Grippe, Covid-19: le stress nuit aux défenses immunitaires

Ne cédez pas à la «paranovirus». Alors que les cas de coronavirus se multiplient dans le monde, on vous l’assure, le stress ne sera pas votre meilleur allié. Bien au contraire…

En effet, ces dernières années, plusieurs études ont démontré qu’en cas d’infection, le stress est associé à une efficacité réduite du système de défense immunitaire.

Cependant, les mécanismes en jeu restaient mal définis.

Mais l’énigme est en train de se dissiper grâce à Sophie Ugolini, directrice de recherche Inserm au Centre d’Immunologie de Marseille-Luminy, et ses collègues du CNRS et d’Aix-Marseille Université.

Ces chercheurs viennent d’expliquer que cette association entre stress et immunité trouve son origine dans un type de récepteurs qui se lie aux hormones du stress, le récepteur β2-adrénergique. Des résultats inédits publiés dans la revue scientifique américaine Journal of Experimental Medicine.

Ces scientifiques français se sont ainsi intéressés à des récepteurs exprimés à la surface de nombreuses cellules de l’organisme (dont les cellules immunitaires) et qui sont spécifiques des hormones du stress, l’adrénaline et la noradrénaline: les récepteurs β2-adrénergiques donc.

Pour étudier leur rôle, l’équipe a d’abord mimé une situation de stress chronique chez des souris en administrant pendant sept jours une molécule qui, comme les hormones du stress, stimule les récepteurs β2-adrénergiques.
L’équipe a ensuite exposé les animaux à un virus de la famille des herpès, le cytomégalovirus MCMV. Pauvres rats de laboratoire…

Et les résultats sont sans appel.
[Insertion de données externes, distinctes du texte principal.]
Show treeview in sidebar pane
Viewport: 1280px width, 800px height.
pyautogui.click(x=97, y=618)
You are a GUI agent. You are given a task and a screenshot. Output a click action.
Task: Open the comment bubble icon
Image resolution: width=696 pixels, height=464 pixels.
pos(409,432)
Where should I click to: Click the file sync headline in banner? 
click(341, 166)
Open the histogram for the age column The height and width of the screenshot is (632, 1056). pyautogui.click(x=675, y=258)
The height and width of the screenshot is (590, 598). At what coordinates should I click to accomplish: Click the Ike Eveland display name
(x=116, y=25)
Le taux de mortalité des souris «stressées» qui avaient reçu la molécule s’est alors avéré bien supérieur à celui des souris non traitées (90% contre 50%).
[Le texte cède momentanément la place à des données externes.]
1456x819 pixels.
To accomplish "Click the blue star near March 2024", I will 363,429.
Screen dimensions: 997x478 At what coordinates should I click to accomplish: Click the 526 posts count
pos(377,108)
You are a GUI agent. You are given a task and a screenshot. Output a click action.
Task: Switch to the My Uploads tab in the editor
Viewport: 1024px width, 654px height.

Dans un second temps, les chercheurs ont évalué la résistance des animaux à l’infection en l’absence de ces récepteurs. Pour cela, ils ont exposé au cytomégalovirus des souris génétiquement modifiées pour être dépourvues de récepteurs β2-adrénergiques.

Chez ces animaux, les hormones du stress ne pouvaient plus se fixer à des récepteurs β2 et ne pouvaient par conséquent plus agir. Bilan, ces souris résistaient beaucoup mieux à l’infection virale: 90% de survie contre seulement 50% pour les autres souris!

Ces premiers résultats suggèrent donc que la stimulation des récepteurs β2-adrénergiques par les hormones du stress serait responsable de l’affaiblissement du système immunitaire en situation de stress psychologique.

Pour mieux comprendre les mécanismes en jeu, l’équipe a aussi analysé la réponse immunitaire des souris dépourvues de récepteurs β2-adrénergiques.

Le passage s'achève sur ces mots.